As a budget title there isn’t quite the same amount of spit and polish for all things visual. Whilst there is plenty of traffic and other things to bump into and destroy, the level of quality definitely isn’t up there with the bigger hit titles, borrowing the tried and tested engine from previous games. There are plenty of different vehicles to drive around the quite extensive world though, and these do feel quite different from each other in terms of handling. Ben and Semir not only get to speed around in their squad cars, but also lend a hand at driving trucks, ambulances and even stretched limos as they complete quests littered across the map.
The trouble with Crash Time 4 is the game lacks a lot of structure. Whilst the open world nature of things is welcome, trying to find missions to go on is a bit of a struggle, not helped by the unfriendly and sometimes incoherent UI. The first hour of the game needs to be fought through before things really start to open up, and this may well come across as frustrating. Initially there is the thrill of the chase, to introduce the more fun parts of Crash Time, namely chasing down villains and hauling them off in a prison van.

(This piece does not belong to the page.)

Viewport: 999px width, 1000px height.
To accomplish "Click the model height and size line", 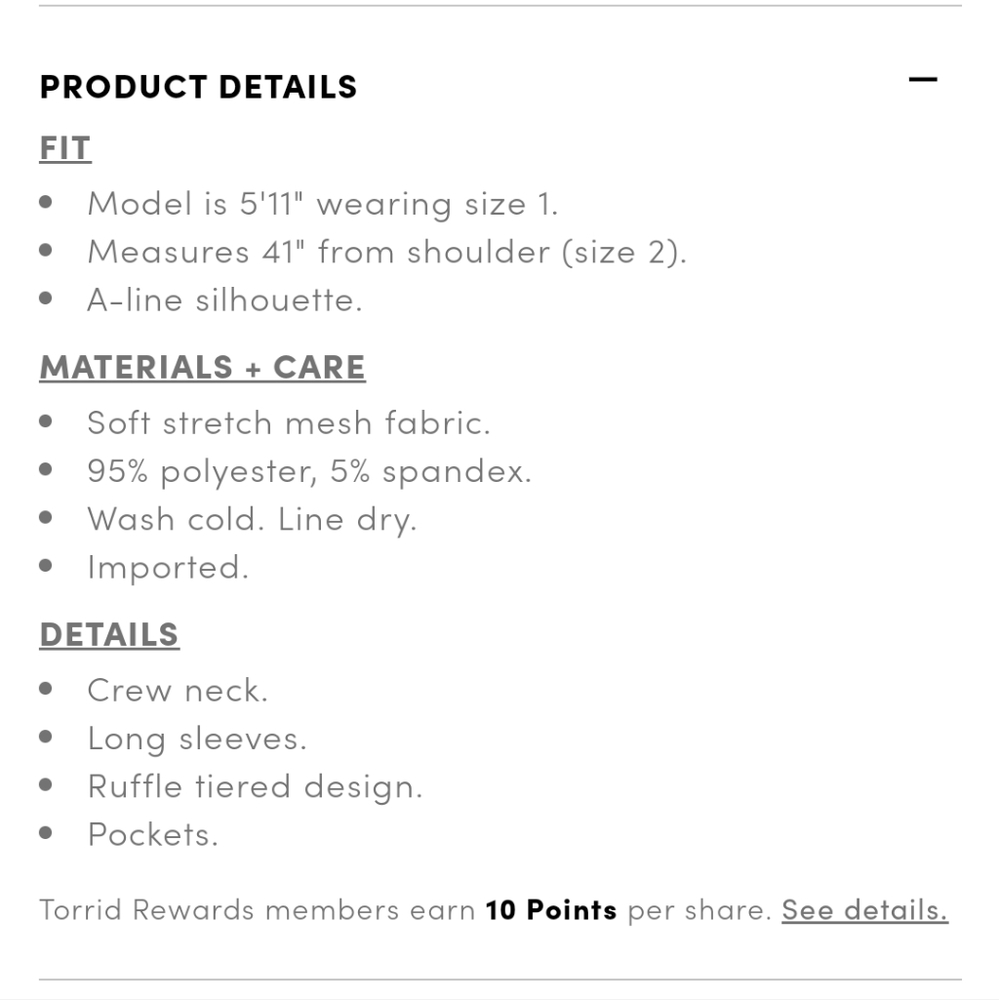I will point(322,204).
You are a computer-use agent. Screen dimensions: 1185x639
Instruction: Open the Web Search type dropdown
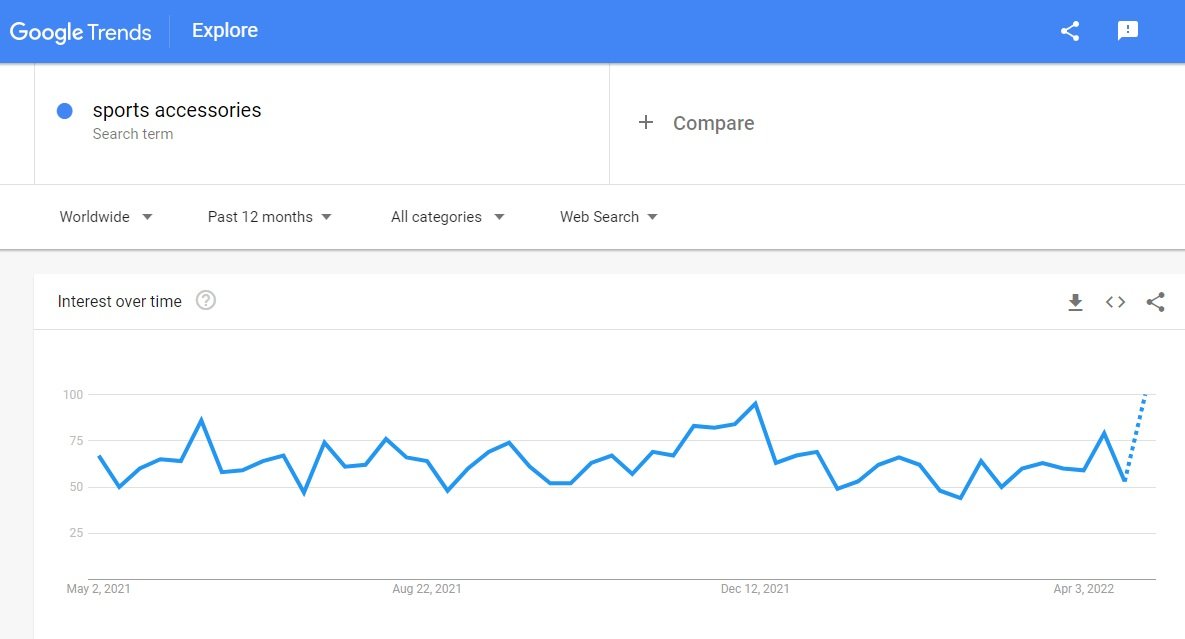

Once this first take-down is accomplished, things take a rather more mundane turn and you do end up wondering what it is you’re supposed to be doing.
Left to your own devices, you need to try and find a number of points of interest where the criminals hang out and have their meetings. You’re told to search every nook and crany as many of these hideouts are off the beaten track. The trouble is that in this initial stage of the game, you’re not given much of clue as to where to drive your car too. This isn’t helped by the ‘Areas’ selection, which features a big wad of locations in an intimidating menu – select one that has nothing for you to do in and a blanket and unfriendly message pops-up telling you there’s nothing going on in this area of the world.
This wouldn’t be so bad if it didn’t take an age to select another area, particularly given it can take a while to load things up. The patrol area can be changed via the pause menu, but confusion strikes when you get asked if you want to quit the game, rather than the patrol. Selecting yes doesn’t throw you back to the title screen, but it is another example of the unfriendly interface the player is faced with.
Once enough hideouts are located, the game opens up a bit more and you can start entering missions in order to get the twelve informants on your side, catch the fifty active syndicate members, install the hundred and fifty odd surveillance cameras and uncover the rest of the hundred or so criminal locations – and as you uncover more areas the main game missions will pop-up for you to complete. At certain points in the game the main storyline will kick in, usually via a phone call, providing a mission that must be completed to move things on. It is possible to postpone these, but two minutes later the phone will ring again requesting your attention, and so it goes on. This wouldn’t be too bad except all cut-scenes can’t be skipped, even if they’ve been seen before.
Installing cameras at the various hotspots will provide further side missions as they capture speeding criminals on the CCTV, so there is certainly plenty to do within the title; it’s just that so much of it is the same kind of thing over and over. Crash Time 4 does try to mix things up a little bit though, and scattered through the game are some on-track races and once within a speeding chase, things are certainly exciting and entertaining.
Setting up the CCTV cameras around the city and autobahn is an on-going process however – the more of these placed around the game world, the more enemy intel you’ll receive, which makes catching the criminals an easier task. If the syndicate thinks you’ve got too many of them it’ll start smashing them up, likewise when transporting prisoners you’ll run the risk of the Syndicate trying to break them free.
The more tasks you complete, the more different vehicles are unlocked, ranging from the police cars, sports cars, race cars, off-roaders, transporters and even HGVs and fuel trucks. The driving is arcade rather than simulation, but each have their own top speed, acceleration, handling and overall ratings so you need to choose the right vehicle for the job. The police cars have the advantage of blues and twos, getting traffic to move out of the way – others maybe faster or take more damage, which is useful for smashing those criminals off the road.
If the single player side of the game gets a bit too much then there are some multiplayer options both locally split screen (which is always a nice to have) and across Xbox Live. Unfortunately the lobbies are barren, so despite having a few options to play with, there are very little games to join.
Ultimately Crash Time 4 becomes samey and repetitive, and you soon become bored driving around trying to find those spots to place the CCTV cameras in – adrenaline filled chases aside. When there are titles such as Need for Speed Hot Pursuit, it’s a difficult title to recommend, especially when there’s little more on offer here than the other Crash Time games have provided. With this being the 4th title in well under three years, you do start to wonder if this is a TV series tie-in too far – it’s one for a rental rather than a purchase.